Williams and German vanished while walking the Moon High Bridge Trail near Delphi, Indiana, on Feb. 13, 2017. Their bodies were discovered with their throats slashed in a wooded area just off the Delphi Historic Trails system the following day.
Prosecutors went into the case without any direct physical evidence implicating Allen — no DNA, fingerprints, or other forensic evidence linking Allen to the killings.
Additionally, since his initial arrest, the case had been plagued with missteps and animus from all sides.
For example, prosecutors accidentally lost 70 days’ worth of police interviews. The state provided Allen’s attorneys with a previously unseen report detailing “how all videos between April 28, 2017 and June 30, 2017” had been lost. Those lost tapes came in addition to two recorded interviews from February 2017 with men that the defense has indicated were “key suspects” in the girls’ murders.
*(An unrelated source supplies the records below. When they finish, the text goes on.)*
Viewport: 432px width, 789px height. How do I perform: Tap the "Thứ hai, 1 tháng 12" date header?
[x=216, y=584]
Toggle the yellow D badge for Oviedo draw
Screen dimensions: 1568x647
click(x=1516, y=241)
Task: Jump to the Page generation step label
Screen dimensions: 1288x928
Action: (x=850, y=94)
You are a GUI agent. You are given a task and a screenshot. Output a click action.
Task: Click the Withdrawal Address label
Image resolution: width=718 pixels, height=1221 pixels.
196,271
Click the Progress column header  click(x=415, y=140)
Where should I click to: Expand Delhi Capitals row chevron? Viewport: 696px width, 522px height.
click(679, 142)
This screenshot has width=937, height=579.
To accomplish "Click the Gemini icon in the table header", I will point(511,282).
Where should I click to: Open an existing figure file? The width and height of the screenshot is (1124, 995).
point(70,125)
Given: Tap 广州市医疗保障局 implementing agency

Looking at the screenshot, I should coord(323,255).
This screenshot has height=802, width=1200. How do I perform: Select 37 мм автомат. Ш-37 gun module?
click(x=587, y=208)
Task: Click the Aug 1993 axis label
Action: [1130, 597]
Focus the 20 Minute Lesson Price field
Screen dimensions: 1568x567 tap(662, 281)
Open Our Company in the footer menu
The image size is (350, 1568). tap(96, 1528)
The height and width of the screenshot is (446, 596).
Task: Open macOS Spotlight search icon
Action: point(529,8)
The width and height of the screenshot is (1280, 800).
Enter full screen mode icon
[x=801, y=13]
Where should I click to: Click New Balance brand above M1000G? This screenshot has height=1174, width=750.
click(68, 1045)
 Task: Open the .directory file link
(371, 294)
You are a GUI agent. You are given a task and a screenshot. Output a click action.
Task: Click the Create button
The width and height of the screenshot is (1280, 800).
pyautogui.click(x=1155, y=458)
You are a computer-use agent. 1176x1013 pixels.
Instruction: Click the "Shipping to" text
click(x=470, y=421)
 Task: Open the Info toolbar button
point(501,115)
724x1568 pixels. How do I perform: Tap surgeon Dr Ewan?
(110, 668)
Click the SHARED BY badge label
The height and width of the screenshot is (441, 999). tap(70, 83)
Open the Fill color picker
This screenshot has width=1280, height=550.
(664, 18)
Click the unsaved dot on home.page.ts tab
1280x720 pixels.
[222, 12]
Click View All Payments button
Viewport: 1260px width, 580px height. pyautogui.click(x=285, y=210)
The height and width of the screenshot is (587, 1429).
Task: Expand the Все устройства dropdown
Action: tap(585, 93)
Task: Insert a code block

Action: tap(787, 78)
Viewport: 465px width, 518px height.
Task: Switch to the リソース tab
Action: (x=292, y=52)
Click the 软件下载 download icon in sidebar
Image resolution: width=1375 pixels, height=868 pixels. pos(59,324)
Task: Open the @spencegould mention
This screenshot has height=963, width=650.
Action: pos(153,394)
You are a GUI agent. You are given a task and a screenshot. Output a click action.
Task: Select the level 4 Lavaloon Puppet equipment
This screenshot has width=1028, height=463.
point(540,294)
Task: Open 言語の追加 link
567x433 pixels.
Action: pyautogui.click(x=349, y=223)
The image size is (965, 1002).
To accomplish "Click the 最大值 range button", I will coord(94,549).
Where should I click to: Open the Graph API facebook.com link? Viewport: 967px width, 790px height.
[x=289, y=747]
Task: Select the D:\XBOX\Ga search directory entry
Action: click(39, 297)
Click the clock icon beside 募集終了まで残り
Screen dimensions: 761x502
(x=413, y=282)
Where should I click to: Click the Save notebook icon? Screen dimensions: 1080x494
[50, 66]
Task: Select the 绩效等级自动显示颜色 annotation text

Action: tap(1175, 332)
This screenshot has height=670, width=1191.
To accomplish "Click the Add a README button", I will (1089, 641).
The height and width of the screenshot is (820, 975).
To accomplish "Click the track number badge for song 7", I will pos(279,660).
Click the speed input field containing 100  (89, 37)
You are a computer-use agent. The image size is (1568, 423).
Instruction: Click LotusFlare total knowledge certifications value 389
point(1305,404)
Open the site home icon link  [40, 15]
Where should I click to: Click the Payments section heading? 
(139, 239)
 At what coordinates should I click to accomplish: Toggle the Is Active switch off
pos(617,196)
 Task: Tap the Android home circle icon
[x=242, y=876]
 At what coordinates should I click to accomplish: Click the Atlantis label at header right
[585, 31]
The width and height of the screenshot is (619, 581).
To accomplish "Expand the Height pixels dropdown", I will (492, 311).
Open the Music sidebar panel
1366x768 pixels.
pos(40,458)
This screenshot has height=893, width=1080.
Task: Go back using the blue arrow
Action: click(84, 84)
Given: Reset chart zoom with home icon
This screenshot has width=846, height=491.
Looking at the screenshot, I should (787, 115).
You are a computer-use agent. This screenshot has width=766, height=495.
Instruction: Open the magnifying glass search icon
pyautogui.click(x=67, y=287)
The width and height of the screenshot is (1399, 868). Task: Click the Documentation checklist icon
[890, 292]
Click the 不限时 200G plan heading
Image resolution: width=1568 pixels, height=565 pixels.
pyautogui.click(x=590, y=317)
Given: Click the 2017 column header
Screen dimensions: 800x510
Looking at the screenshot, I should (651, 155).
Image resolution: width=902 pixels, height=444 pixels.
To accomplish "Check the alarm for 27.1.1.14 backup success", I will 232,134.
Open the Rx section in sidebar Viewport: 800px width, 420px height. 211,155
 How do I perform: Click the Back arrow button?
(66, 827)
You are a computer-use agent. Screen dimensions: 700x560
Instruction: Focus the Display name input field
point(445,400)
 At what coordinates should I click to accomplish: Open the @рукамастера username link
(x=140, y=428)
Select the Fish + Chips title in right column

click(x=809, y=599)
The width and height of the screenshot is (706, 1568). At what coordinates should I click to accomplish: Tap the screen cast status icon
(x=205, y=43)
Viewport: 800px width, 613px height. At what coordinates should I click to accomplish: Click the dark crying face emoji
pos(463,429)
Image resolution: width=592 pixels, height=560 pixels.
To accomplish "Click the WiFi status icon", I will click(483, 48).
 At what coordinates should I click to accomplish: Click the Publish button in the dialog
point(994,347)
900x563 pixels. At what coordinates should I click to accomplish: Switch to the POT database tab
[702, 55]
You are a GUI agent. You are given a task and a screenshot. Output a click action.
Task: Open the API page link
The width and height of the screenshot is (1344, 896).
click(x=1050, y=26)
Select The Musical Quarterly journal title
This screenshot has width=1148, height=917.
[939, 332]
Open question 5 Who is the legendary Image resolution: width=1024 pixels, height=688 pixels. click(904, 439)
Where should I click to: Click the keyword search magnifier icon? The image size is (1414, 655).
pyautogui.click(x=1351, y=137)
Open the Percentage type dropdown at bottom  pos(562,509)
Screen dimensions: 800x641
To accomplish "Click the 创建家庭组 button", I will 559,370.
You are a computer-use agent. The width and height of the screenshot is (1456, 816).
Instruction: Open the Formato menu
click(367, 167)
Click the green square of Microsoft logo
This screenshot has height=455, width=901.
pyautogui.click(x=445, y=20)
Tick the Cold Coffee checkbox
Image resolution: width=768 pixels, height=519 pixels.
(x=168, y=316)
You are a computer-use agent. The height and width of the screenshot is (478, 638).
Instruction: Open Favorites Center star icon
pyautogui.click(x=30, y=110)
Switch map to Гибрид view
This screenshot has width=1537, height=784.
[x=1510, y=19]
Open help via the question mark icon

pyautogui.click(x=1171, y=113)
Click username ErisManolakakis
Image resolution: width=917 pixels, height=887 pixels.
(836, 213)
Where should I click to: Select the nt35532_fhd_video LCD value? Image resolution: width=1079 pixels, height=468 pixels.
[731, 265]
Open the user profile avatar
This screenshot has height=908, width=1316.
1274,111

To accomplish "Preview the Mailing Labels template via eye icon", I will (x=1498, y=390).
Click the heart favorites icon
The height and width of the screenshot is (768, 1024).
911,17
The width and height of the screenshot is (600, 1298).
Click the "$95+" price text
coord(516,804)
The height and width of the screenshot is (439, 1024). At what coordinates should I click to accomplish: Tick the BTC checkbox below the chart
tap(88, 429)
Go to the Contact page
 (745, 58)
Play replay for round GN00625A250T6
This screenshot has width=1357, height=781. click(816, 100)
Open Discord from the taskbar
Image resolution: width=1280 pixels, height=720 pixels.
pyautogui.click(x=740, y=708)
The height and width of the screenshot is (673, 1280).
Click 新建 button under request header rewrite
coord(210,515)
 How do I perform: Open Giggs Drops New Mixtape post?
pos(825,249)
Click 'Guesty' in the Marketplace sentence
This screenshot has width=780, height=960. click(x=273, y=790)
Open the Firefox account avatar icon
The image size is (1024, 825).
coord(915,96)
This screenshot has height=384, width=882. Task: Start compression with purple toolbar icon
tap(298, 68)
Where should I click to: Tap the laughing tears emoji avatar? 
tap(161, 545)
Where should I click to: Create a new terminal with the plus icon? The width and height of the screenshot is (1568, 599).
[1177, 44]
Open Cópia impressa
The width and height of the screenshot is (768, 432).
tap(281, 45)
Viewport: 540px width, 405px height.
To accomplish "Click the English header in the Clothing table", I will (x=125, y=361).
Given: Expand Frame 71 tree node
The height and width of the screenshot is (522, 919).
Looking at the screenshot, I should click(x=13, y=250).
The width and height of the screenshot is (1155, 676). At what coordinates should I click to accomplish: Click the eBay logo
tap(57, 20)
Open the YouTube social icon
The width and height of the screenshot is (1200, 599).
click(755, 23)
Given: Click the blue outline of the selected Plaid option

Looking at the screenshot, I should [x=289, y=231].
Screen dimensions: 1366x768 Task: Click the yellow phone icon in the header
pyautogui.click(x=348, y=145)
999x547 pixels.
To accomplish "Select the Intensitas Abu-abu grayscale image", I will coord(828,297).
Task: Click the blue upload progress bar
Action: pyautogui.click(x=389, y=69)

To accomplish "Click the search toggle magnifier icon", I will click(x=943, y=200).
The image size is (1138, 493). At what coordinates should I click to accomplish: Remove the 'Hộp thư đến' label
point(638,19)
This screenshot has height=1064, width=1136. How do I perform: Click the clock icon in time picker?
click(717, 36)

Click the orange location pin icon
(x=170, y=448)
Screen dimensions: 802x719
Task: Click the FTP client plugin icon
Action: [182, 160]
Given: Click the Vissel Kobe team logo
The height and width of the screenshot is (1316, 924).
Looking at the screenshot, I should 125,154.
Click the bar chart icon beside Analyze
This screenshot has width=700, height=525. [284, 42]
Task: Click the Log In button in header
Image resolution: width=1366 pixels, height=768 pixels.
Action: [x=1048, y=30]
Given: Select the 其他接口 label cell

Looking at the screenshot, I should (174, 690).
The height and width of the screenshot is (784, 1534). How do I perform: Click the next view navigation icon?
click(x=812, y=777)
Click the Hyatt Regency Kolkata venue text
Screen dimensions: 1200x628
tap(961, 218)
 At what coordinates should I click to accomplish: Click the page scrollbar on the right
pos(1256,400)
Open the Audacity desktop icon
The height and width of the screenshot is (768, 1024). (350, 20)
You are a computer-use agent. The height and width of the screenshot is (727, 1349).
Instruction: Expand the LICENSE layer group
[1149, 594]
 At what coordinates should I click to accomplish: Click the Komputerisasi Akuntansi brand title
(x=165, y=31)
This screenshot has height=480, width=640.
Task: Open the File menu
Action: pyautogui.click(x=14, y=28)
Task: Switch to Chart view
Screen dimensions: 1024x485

Prosecutors maintained the tapes were accidentally erased.
Allen’s attorneys were admonished for accidentally leaking sealed evidence and were even forced off the case by the presiding judge before ultimately being reinstated.
During the trial, prosecutors argued that Allen confessed to the murders on multiple occasions and is the “Bridge Guy” captured on cellphone video walking behind the two victims shortly before their deaths. Jurors even heard a recorded phone conversation between Allen and his wife in which he said, “I did it. I killed Abby and Libby,” according to The Associated Press.
“The State has shown that Richard Allen is Bridge Guy,” Carroll County Prosecutor Nicholas McLeland told jurors in his closing argument, the Indianapolis Star reported, adding, “Five years, he lives in the city. Five years, he lives amongst us.”
Defense attorneys Brad Rozzi and Andrew Baldwin argued that prosecutors tried retrofitting evidence to make Allen look guilty because authorities were under immense pressure to solve the horrific case. They also brought in expert witnesses who testified that Allen’s confessions were false and caused by months of living in solitary confinement, where he was incessantly harassed.